▶ TASK DIRECTIONS:
Counting from the line that holds "Task: Refresh the page with green arrows icon", return each line exactly, through and including the last line of the entries.

==== SOURCE RECORDS

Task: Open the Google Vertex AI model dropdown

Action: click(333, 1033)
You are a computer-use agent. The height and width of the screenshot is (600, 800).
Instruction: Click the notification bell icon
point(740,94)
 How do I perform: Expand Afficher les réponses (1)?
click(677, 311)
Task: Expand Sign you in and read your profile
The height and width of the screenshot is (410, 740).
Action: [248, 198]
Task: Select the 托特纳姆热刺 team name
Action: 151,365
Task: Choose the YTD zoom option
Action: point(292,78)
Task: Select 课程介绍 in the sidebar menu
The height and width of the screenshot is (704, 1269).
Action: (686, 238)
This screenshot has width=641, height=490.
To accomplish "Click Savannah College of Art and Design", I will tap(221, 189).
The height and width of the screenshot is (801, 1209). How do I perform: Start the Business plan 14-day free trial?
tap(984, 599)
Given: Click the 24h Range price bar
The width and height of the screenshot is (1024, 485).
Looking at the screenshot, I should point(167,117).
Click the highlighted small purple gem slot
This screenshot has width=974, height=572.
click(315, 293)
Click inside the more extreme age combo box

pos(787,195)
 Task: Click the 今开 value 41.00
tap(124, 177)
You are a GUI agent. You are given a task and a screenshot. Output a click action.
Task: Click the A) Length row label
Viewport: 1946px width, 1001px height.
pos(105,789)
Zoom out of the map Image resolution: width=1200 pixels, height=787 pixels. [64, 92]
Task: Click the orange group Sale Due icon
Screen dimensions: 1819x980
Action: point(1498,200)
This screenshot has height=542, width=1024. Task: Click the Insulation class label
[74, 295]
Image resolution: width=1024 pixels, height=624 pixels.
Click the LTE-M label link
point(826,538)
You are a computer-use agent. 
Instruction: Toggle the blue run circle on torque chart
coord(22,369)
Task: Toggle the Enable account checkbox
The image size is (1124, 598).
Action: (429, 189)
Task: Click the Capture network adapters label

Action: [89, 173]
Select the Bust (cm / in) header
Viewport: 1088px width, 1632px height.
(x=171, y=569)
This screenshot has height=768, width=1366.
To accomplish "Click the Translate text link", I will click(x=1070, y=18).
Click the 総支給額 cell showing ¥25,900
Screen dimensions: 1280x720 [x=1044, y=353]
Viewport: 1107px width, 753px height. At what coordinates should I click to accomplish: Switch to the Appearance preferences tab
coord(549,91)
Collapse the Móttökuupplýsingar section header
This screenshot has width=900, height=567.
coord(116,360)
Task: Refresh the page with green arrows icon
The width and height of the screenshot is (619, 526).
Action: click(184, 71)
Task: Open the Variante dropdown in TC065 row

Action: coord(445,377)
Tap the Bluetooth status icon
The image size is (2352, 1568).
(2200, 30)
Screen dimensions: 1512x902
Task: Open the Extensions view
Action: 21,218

========

▶ FINAL ANSWER:
Task: Refresh the page with green arrows icon
The width and height of the screenshot is (619, 526).
Action: click(184, 71)
Task: Open the Variante dropdown in TC065 row

Action: coord(445,377)
Tap the Bluetooth status icon
The image size is (2352, 1568).
(2200, 30)
Screen dimensions: 1512x902
Task: Open the Extensions view
Action: 21,218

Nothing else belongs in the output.